The 113-acre market, which sits on a peninsula between the Bronx and East rivers, is the world’s largest supplier of fresh fruits and vegetables and serves the region’s wholesale and retail businesses, including supermarkets, produce stands and mom-and-pop stores.
The co-op merchants have long complained about the site’s shortcomings — cramped quarters and vehicle congestion among them — and at one point threatened to pull up stakes and move to New Jersey.
Food comes and goes by air, rail and truck. There are 13 miles of interior track along with 120,000 tractor-trailers and a million buyers with small vans and trucks all vying for space.
Without enough cold storage in the warehouses, hundreds of parked refrigerated trailers operate on the market’s fenced-in site. These trailers run primarily on diesel fuel and spew fumes.
Fierman says his company, Fierman’s Produce Exchange, and other co-op owners already use some trailers that can operate on electricity part-time.
“But as we move toward cleaner energy, there is no electrical capacity to support the infrastructure,” he said.
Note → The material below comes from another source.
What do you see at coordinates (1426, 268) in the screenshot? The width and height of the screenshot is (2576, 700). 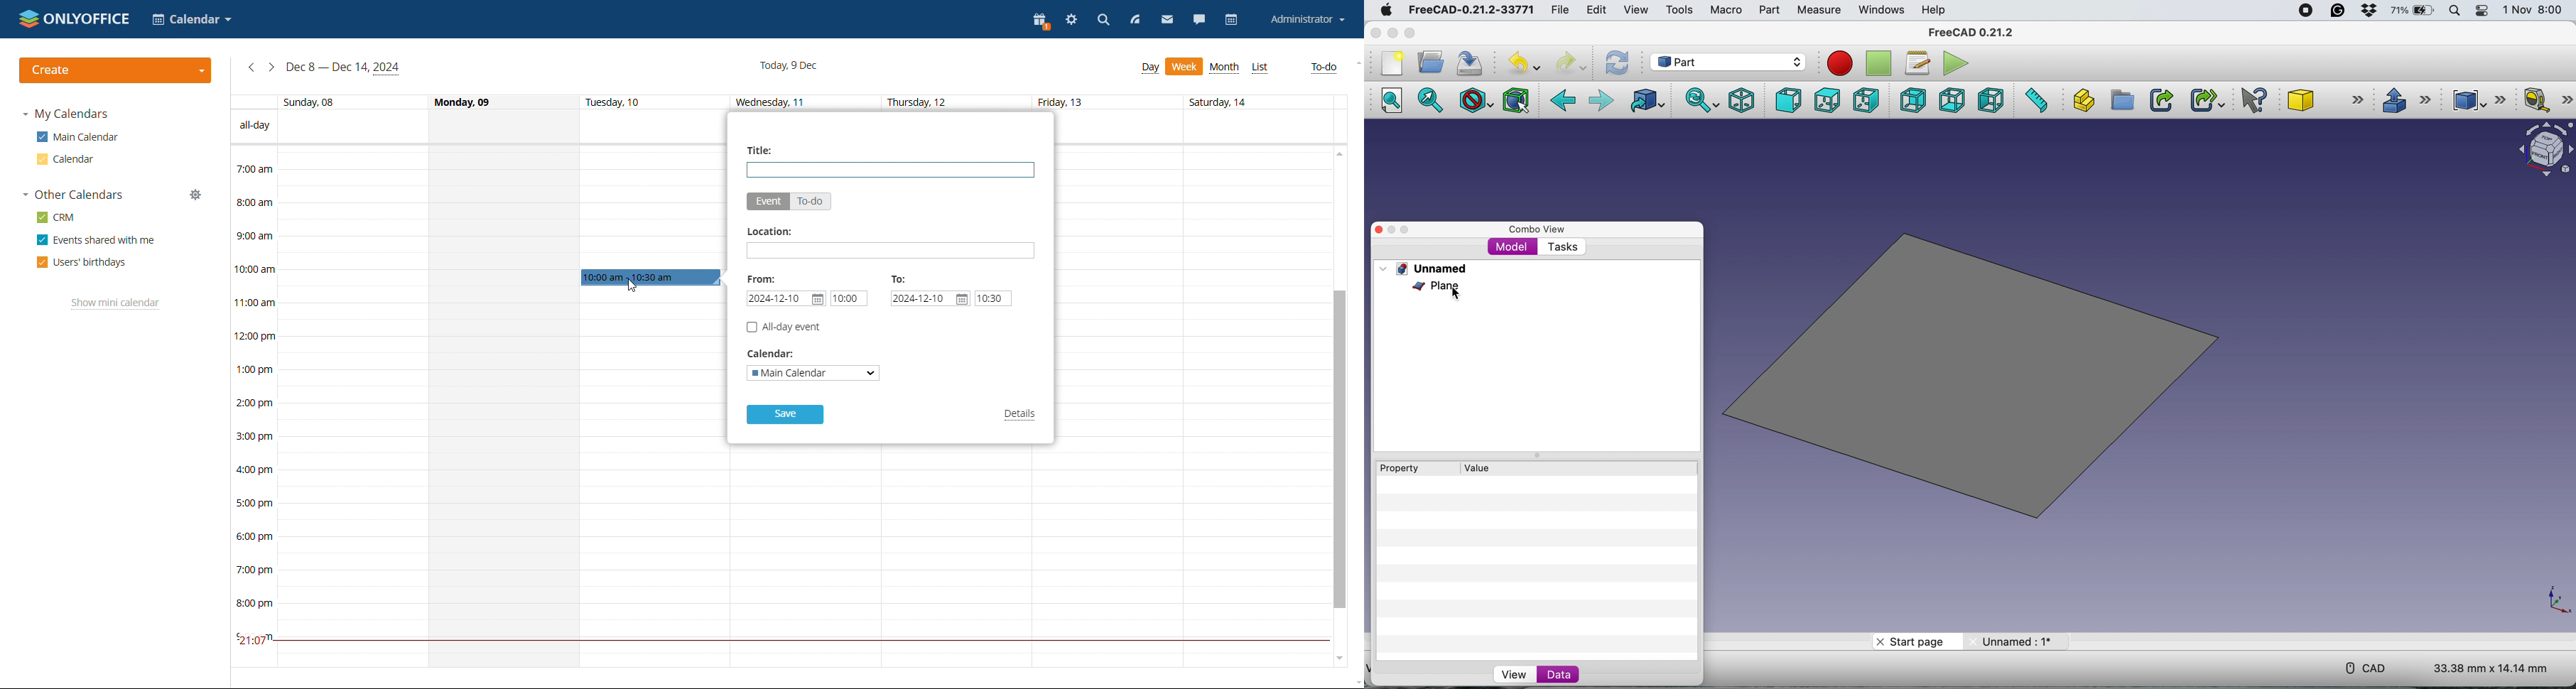 I see `unnamed` at bounding box center [1426, 268].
To that end, the city is working with the market to fund $10.5 million worth of capital improvement projects over a seven-year period, including lighting and electrical upgrades, a City Economic Development spokesman said.
In addition, $8.5 million in city capital has been committed for rail upgrades.
The agency will also be working with the market on the long-term redevelopment plan.
Even so, a new facility will almost certainly cost more to develop than the plan fleshed out just a few years ago, when the co-op owners balked at sharing half the cost.
They also complained bitterly at the time about strict oversight by the Business Integrity Commission, which has evolved into a more cordial relationship.
“Everyone seems to be a little more aggressive and for this plan,” Fierman said. “We are on the last five years of the seven-year lease option [with the city]. They are agreeable and have come to the table.”